Algo más de cien personas celebran la fiesta pequeña de Barasona

DIARIO DEL ALTO ARAGÓN

(08/03/2010)

Algo más de un centenar de personas desafiaron ayer el intenso frío para celebrar, en el merendero de Barasona, la fiesta pequeña de este núcleo grausino, anegado por la construcción del embalse de Joaquín Costa. Desde hace casi 40 años, los nacidos en Barasona, sus descendientes y multitud de amigos celebran esta jornada con una tradicional «judiada» popular, precedida de una misa y que ayer incluyó también la bendición de la lápida construida para albergar los restos de sus antepasados, trasladados desde el cementerio inundado de la localidad.

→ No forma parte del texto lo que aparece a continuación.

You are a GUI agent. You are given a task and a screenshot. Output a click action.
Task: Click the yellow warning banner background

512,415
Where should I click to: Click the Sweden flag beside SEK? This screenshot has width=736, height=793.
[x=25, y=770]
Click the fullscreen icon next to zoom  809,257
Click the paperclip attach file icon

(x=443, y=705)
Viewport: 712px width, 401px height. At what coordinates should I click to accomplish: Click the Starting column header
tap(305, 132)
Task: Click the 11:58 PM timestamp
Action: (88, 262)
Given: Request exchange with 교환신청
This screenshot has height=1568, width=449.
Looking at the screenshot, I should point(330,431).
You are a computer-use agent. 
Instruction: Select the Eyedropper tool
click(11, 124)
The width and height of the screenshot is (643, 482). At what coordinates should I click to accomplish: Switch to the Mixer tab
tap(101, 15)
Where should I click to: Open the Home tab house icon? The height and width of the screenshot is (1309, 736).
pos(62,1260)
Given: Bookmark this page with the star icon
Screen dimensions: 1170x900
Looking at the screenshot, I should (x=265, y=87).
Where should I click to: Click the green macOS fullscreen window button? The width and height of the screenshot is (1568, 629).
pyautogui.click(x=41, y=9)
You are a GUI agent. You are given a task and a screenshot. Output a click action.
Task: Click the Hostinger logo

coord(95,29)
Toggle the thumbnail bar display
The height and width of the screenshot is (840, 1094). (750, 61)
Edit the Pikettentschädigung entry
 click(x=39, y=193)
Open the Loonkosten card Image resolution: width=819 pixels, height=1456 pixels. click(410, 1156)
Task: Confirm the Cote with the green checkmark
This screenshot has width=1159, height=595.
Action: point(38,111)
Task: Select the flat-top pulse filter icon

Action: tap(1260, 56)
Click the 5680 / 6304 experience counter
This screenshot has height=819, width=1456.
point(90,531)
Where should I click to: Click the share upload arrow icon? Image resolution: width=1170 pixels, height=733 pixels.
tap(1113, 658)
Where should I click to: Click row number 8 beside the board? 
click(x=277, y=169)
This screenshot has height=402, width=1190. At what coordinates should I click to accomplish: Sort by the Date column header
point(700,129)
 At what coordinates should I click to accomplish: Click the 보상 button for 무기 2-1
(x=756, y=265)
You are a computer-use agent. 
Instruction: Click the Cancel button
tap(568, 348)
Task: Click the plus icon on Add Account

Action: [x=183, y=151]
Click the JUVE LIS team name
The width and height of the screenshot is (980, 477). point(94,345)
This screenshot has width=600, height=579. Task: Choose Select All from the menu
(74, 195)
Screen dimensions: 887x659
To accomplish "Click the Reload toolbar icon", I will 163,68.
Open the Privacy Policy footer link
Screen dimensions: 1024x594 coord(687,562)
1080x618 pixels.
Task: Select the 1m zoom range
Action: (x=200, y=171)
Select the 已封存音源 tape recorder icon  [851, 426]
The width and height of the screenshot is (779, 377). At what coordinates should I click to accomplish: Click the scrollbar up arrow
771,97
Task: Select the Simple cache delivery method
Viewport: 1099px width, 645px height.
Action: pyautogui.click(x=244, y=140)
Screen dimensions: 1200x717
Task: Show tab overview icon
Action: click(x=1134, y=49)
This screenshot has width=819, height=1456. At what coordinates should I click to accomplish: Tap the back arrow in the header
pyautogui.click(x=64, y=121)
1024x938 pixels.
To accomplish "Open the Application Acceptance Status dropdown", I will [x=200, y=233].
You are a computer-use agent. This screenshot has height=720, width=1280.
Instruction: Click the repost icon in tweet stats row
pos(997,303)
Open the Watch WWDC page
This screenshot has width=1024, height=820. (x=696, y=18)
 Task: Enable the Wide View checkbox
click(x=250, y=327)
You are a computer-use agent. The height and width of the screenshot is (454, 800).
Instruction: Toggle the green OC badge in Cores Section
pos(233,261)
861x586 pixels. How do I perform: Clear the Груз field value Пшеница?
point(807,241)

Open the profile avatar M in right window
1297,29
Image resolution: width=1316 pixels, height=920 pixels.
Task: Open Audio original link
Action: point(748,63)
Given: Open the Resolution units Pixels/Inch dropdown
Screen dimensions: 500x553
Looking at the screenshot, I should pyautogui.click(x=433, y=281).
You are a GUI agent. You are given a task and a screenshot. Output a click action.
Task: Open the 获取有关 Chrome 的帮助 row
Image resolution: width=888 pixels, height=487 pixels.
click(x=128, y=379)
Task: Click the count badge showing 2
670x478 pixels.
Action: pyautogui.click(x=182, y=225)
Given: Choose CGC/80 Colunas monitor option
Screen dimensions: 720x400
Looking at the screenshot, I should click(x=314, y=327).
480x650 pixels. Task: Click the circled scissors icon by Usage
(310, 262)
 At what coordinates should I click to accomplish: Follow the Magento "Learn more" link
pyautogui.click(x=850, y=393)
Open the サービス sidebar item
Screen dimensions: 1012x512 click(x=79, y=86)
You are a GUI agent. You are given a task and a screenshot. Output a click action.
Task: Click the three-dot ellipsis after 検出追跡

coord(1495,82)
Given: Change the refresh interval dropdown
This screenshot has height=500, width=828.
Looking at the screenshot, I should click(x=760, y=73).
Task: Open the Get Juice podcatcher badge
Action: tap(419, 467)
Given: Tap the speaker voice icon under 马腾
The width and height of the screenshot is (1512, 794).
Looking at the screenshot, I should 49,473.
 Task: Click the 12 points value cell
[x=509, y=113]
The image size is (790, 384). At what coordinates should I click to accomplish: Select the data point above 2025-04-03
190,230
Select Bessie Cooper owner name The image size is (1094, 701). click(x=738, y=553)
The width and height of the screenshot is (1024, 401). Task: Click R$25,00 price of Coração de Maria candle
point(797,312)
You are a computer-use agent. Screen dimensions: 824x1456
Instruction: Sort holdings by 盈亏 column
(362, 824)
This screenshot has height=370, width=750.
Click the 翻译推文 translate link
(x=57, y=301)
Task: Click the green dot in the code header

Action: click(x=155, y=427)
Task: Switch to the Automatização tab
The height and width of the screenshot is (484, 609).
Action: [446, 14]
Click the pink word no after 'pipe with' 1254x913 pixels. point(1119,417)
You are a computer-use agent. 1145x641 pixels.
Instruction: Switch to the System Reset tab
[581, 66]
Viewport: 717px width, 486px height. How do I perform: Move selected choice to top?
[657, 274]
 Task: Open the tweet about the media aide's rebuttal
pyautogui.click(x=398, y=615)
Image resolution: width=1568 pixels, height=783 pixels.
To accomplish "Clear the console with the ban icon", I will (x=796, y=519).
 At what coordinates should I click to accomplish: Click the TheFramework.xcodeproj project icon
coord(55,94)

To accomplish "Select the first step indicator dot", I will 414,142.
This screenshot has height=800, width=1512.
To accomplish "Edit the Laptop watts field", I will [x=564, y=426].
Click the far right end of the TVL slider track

«Desde hace 39 años, los nacidos en Barasona y sus descendientes, recuperamos la fiesta pequeña que incluía una comida para los pobres de la zona a base de judías. Ahora –añadió- además de las judías, damos torta, vino y café a quienes quieren acompañarnos», explicó Ramón Hernández, uno de los descendientes de Barasona. Este año, y tras oficiar una misa al aire libre, el párroco grausino José Antonio Castán, bendijo una lápida construida «para honrar los restos que se sacaron del cementerio inundado y rendir este homenaje a nuestros antepasados». De cara al año próximo, avanzó Hernández, quieren hacer «una fiesta más grande porque sólo quedan 6 ó 7 personas nacidas en Barasona».

Las judías, que se degustaron en el entorno del merendero, ubicado junto al nuevo cementerio, fueron el plato fuerte de una jornada en la que participó la alcaldesa, María Victoria Celaya. Paco Solanilla fue un año más el responsable de elaborar «in situ» y durante más de dos horas, las 450 raciones de judías blancas (unos 45 kilogramos), con una receta a base de tocino, panceta, careta, torteta blanca, chorizo, cebolla, patata y un sofrito con vino blanco.